Calcutta-Crossing the border into “Bangladesh”-“Bengal Nation,” as most East Pakistanis now call their region-you feel you’re seeing something filmed a long time ago by some newsreel pioneer. The ancient Enfield and Garand rifles in the hands of the overnight revolutionaries, the refugee-laden carts, the bodies lying unnoticed by the roadside -all this could be out of the Spanish Civil War or the Chinese revolution.
A “Liberation Army” lorry with a dozen “freedom fighters” and two or three rifles among them takes you along the road to the Bengalis proudest possession in this part of the region-the city of Jessore, 30 miles from the Indian border, wrested from the Pakistani army in bloody fighting. Before entering Jessore you pass several razed villages. Bodies lie in the charred ruins. The ruins in the heart of Jessore suggest that the West Pakistani air force has not been too careful.
Only a few months ago, people in East Pakistan would complain to visiting journalists of the “dirty and arrogant Hindus.” Now they say, “Hindu, Moslem, that does not count any more. We arc all Bengalis.” The enemy now is “Punjabi”, the most commonly used name for the West Pakistanis.
The villages are plastered with slogans, the quotations from Rabindranath Tagore, the great poet of pre-partition India, sorting oddly with the exhortations of Mao Tse-tung: “Long live the people s war!” “Political power grows out of the barrel of a gun.” The Maoists are one of the three organized groups in East Pakistan. They are still only a tiny minority compared to the two dominant groups-the Awami League party of Sheikh Mujib and the Bengali units of the army, totaling about 25,000 menbut their strength is growing. Sheikh Mujib, who is enormously popular (and known for his opposition to violence) is either dead or in jail.
How it Began
No one we talked to seemed to have expected the situation to come to this anachronistic killing of poor people by other poor people united for 20 years by religion and a common national ideal. In Chuadanga, a town 20 miles from the border serving as the “provisional capital of Bangladesh,” Maj. M. A. Osman. military commander of the Southwestern Sector, told us how it had begun for him.
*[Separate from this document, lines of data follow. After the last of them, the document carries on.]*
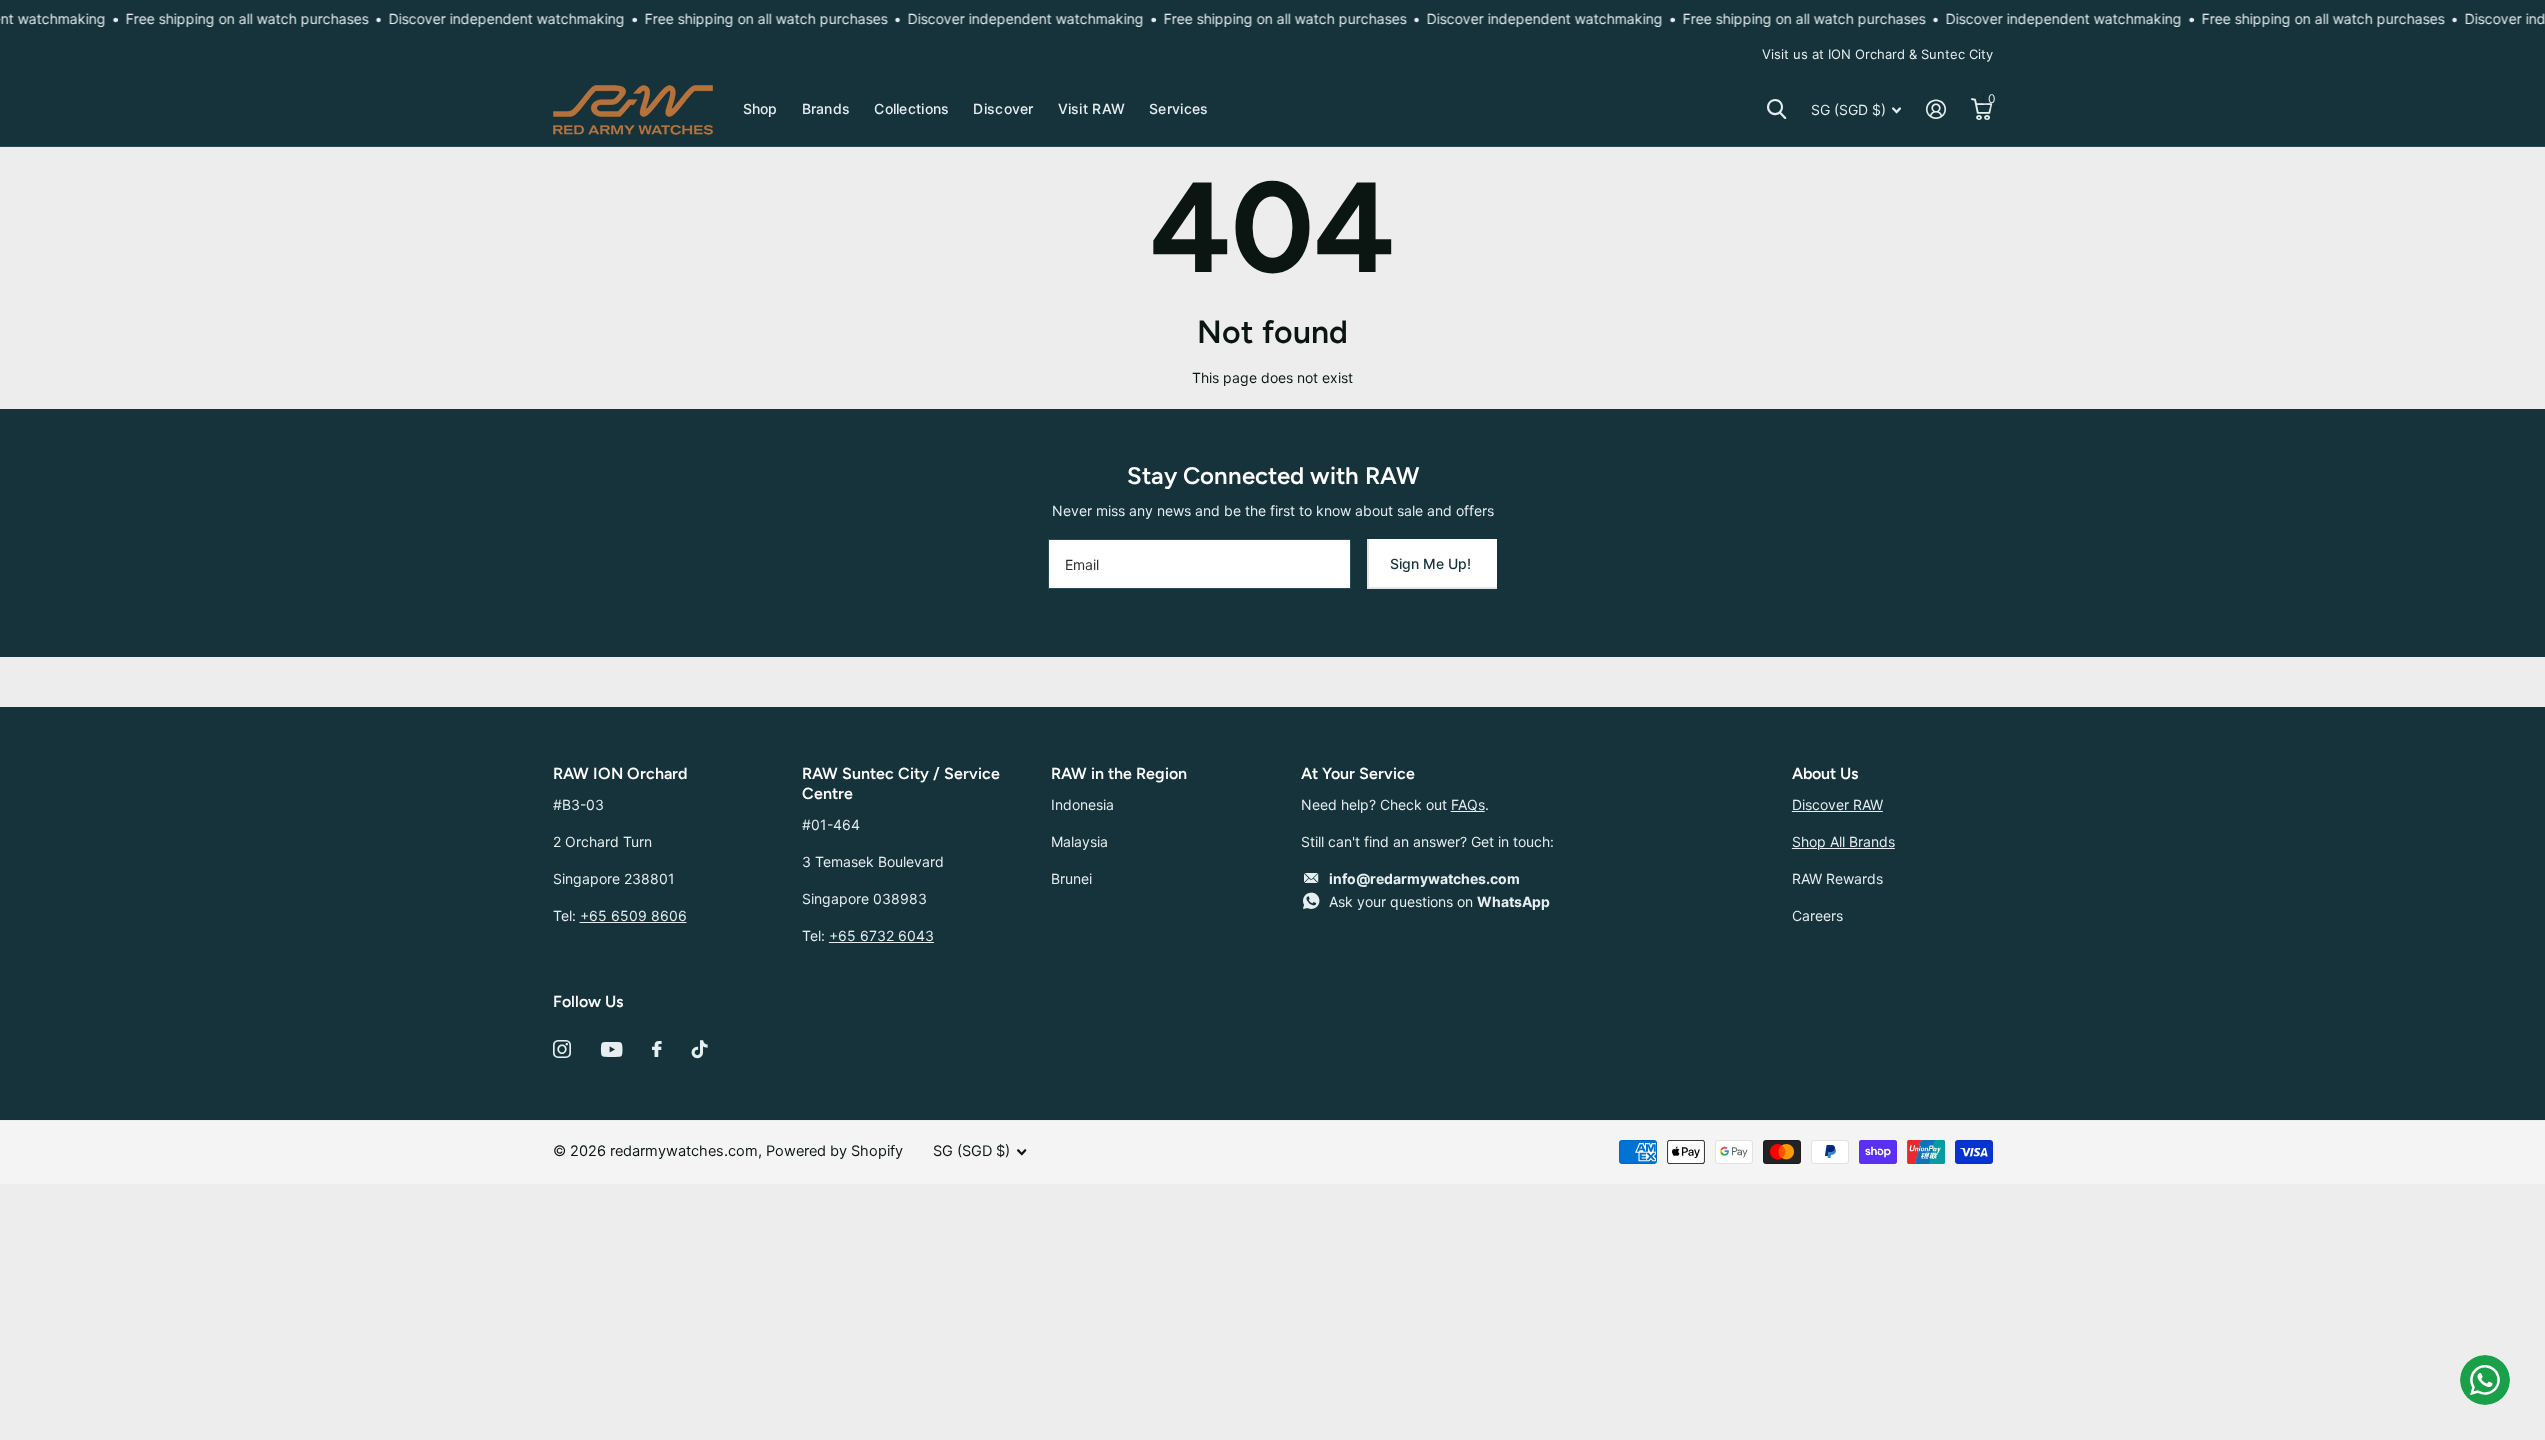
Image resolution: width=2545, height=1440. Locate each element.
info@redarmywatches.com (1424, 878)
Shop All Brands (1843, 841)
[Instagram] (562, 1049)
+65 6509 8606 (633, 915)
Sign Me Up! (1432, 563)
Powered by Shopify (834, 1151)
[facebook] (657, 1049)
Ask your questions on (1439, 901)
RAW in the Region (1119, 773)
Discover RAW (1837, 804)
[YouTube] (611, 1049)
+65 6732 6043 (881, 935)
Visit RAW (1092, 108)
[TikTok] (700, 1049)
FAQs (1468, 804)
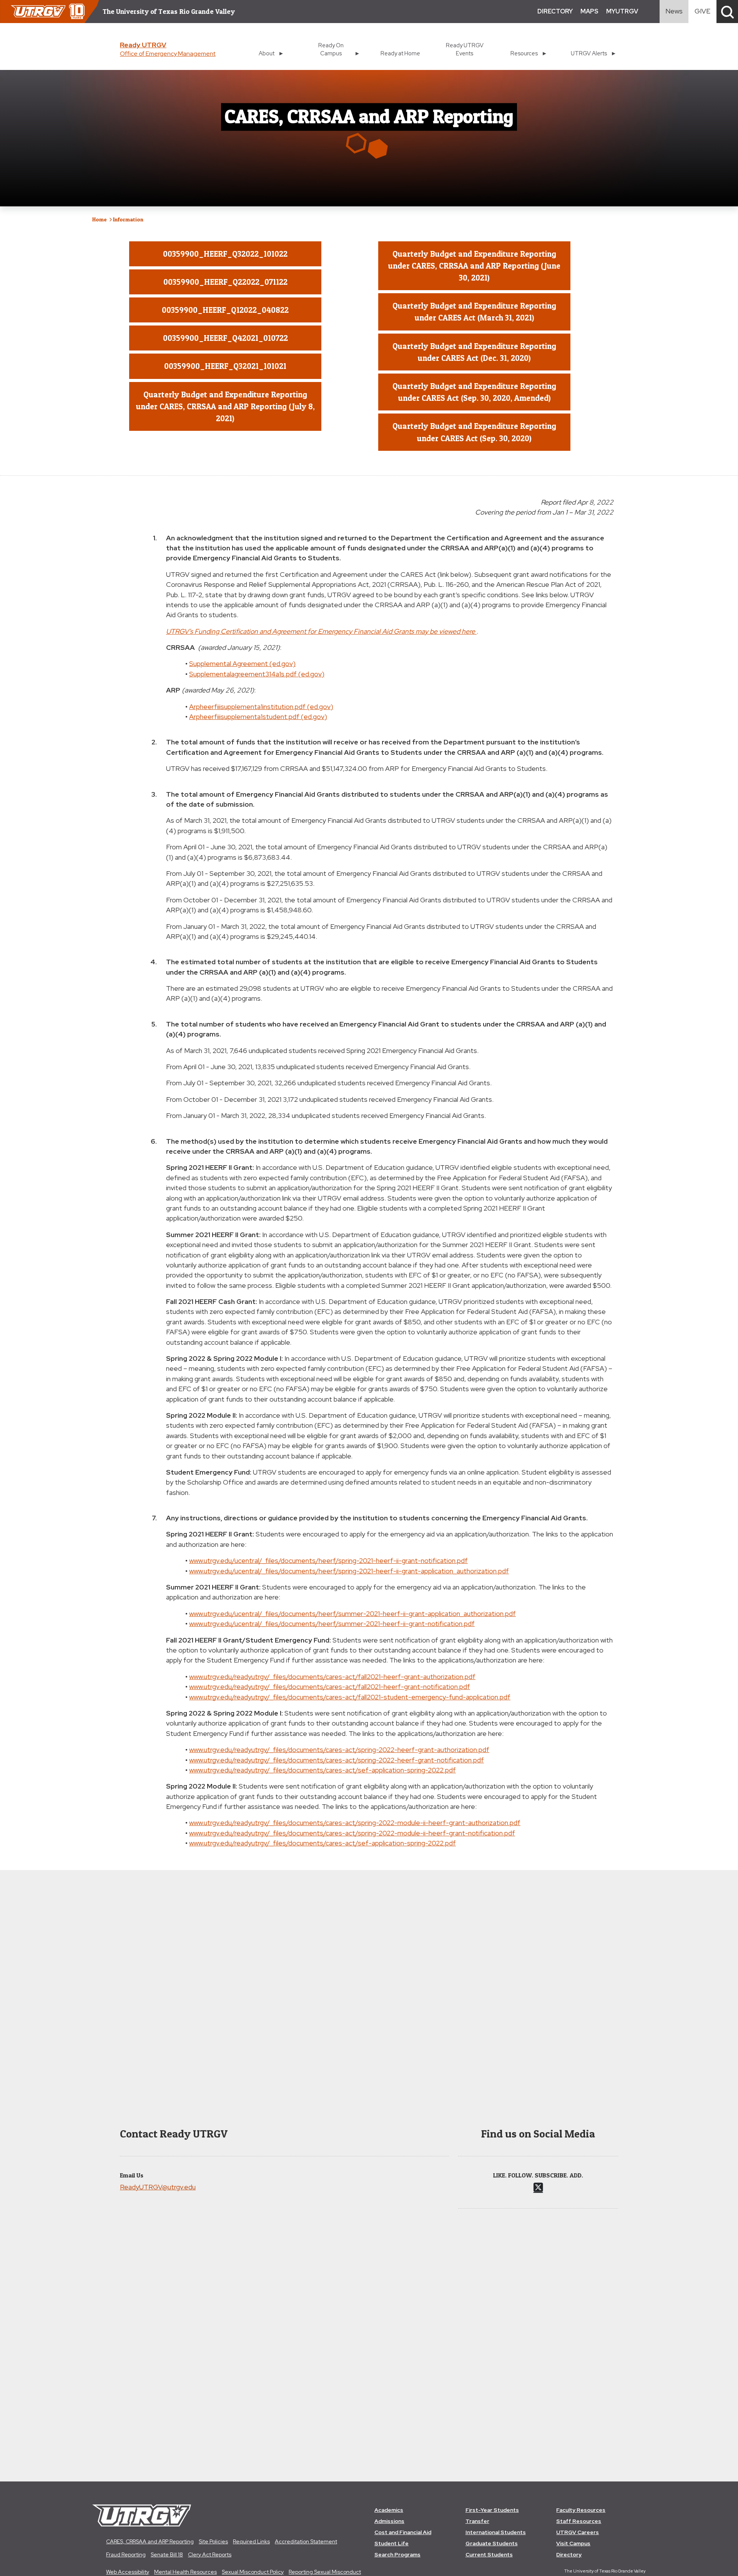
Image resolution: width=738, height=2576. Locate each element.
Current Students (489, 2554)
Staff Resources (578, 2521)
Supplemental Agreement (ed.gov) (242, 663)
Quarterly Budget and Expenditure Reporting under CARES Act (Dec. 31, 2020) (474, 352)
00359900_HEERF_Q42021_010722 (225, 338)
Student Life (391, 2543)
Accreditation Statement (306, 2541)
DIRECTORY (555, 11)
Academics (388, 2510)
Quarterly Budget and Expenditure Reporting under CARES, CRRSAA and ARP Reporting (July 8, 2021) (225, 406)
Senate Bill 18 (167, 2554)
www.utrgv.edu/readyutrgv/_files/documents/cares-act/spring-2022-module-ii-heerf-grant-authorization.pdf (354, 1822)
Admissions (389, 2521)
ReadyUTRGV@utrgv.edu (158, 2186)
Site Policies (213, 2541)
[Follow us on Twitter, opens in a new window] (538, 2187)
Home (99, 219)
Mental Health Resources (185, 2571)
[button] (727, 11)
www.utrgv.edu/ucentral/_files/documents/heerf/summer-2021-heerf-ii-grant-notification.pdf (332, 1623)
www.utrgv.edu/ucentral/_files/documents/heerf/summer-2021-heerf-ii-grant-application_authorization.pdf (352, 1613)
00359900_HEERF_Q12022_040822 (225, 310)
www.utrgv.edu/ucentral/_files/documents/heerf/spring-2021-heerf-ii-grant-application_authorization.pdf (349, 1570)
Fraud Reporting (126, 2554)
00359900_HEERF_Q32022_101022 (225, 254)
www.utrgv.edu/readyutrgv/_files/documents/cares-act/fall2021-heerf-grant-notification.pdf (329, 1686)
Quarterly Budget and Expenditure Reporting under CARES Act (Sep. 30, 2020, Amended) (474, 392)
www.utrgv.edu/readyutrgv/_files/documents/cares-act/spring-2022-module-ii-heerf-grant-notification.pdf (352, 1833)
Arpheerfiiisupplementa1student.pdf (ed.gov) (258, 716)
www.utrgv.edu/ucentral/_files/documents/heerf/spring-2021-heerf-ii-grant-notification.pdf (328, 1560)
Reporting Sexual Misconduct (325, 2571)
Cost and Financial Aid (402, 2532)
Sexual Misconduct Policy (253, 2571)
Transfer (477, 2521)
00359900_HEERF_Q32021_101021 (225, 366)
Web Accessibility (127, 2571)
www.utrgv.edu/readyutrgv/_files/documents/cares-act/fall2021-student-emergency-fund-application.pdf (349, 1696)
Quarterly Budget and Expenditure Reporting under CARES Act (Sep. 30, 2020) (474, 432)
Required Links (251, 2541)
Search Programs (397, 2554)
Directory (569, 2554)
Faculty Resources (580, 2510)
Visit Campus (573, 2543)
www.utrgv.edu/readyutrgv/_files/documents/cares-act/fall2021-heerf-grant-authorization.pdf (332, 1676)
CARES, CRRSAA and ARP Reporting (150, 2541)
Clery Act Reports (209, 2554)
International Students (495, 2532)
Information (128, 219)
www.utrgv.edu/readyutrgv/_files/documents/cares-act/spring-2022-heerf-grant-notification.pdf (336, 1760)
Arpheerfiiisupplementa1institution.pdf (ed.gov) (261, 706)
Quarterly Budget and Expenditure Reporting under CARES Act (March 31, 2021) (474, 311)
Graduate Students (491, 2543)
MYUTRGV (622, 11)
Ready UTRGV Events (465, 49)
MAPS (589, 11)
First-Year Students (492, 2510)
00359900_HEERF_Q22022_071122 (225, 282)
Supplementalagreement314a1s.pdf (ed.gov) (256, 673)
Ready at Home (400, 53)
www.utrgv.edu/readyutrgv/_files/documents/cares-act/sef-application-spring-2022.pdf (322, 1769)
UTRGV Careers (577, 2532)
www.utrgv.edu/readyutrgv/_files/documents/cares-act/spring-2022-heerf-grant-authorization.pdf (339, 1749)
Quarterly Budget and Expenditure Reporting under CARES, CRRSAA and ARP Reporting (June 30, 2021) (474, 265)
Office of (168, 54)
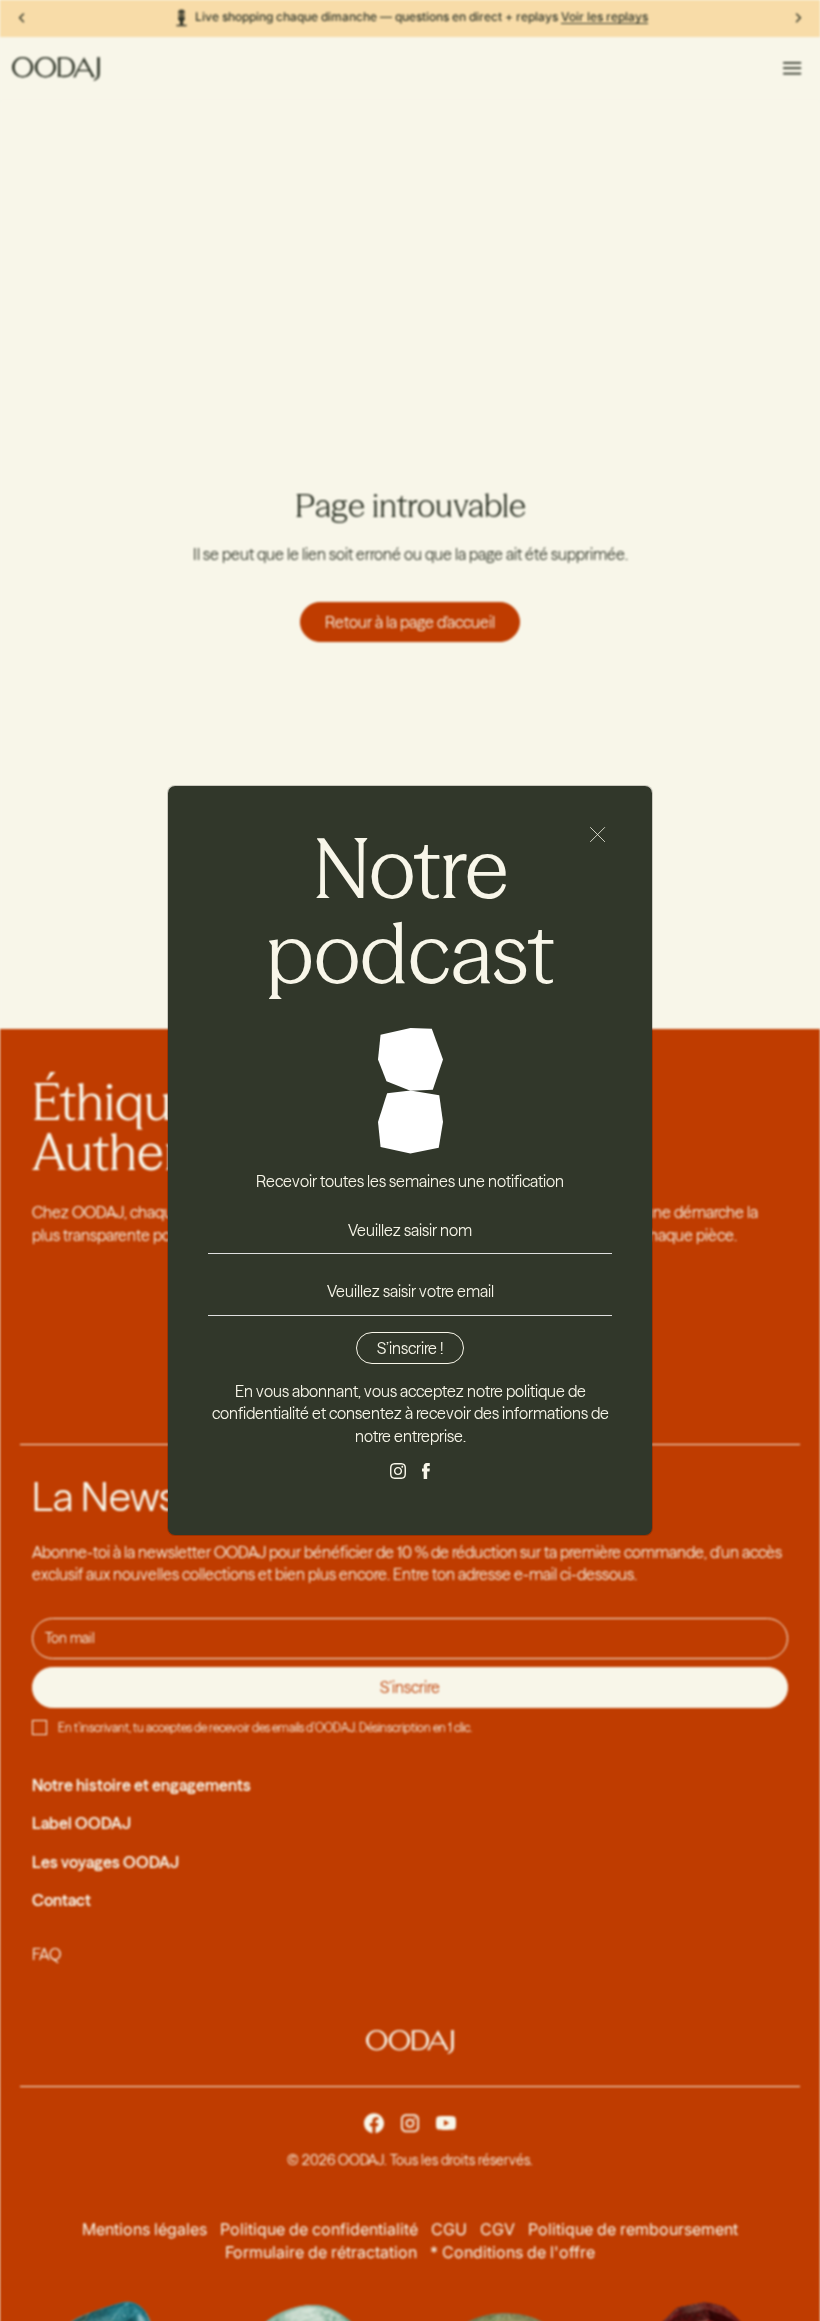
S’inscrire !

On the night of March 24, when the “Punjabi” army cracked down. Major Osman had a discussion with his Punjabi commanding officer, Major Attaquc Shah. “He was extremely polite, and let me keep my jeep, my gun and my driver.” Next day Sheikh Mujib appealed to the Bengalis to rise up against the “occupiers,” and Attaque Shah had to be arrested and, later on, liquidated.”
What will this tragic new enmity-the product of short-sighted refusal of autonomy that can only profit the extremists in both halves of Pakistan-lead to? For a certain Dr. Haque, Major Osman’s political deputy, a bearded man in a green sombrero who fondles his two 45 caliber guns as he talks and is almost the perfect caricature of a revolutionary leader, the answer is “very simple.”
“There are 72 million inhabitants or more in Bangladesh,” he says, “In this human ocean there are still Pakistani pockets. In order to win, since there are less than 100,000 Pakistan soldiers in Bangladesh, each Punjabi would have to kill about 1,000 Bengalis. This is obviously impossible, and therefore our victory is certain.”